(Saved data entries)

------------------------------------------------------------------------

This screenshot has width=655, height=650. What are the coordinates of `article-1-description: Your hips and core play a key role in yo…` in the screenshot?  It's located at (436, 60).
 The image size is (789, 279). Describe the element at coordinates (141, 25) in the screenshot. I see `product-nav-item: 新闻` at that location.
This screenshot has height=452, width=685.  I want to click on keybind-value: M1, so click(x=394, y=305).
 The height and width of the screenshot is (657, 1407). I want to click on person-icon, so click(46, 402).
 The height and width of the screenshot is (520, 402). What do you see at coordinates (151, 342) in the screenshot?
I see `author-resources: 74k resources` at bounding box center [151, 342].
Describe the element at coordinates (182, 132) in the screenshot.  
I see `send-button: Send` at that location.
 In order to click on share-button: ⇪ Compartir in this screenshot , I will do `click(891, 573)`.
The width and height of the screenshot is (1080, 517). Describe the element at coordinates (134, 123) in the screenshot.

------------------------------------------------------------------------

# [TASK ITEM]
Copy out every line of the data above word for word.

# [EXERCISE OUTPUT]
This screenshot has width=655, height=650. What are the coordinates of `article-1-description: Your hips and core play a key role in yo…` in the screenshot?  It's located at (436, 60).
 The image size is (789, 279). Describe the element at coordinates (141, 25) in the screenshot. I see `product-nav-item: 新闻` at that location.
This screenshot has height=452, width=685.  I want to click on keybind-value: M1, so click(x=394, y=305).
 The height and width of the screenshot is (657, 1407). I want to click on person-icon, so click(46, 402).
 The height and width of the screenshot is (520, 402). What do you see at coordinates (151, 342) in the screenshot?
I see `author-resources: 74k resources` at bounding box center [151, 342].
Describe the element at coordinates (182, 132) in the screenshot.  
I see `send-button: Send` at that location.
 In order to click on share-button: ⇪ Compartir in this screenshot , I will do `click(891, 573)`.
The width and height of the screenshot is (1080, 517). Describe the element at coordinates (134, 123) in the screenshot.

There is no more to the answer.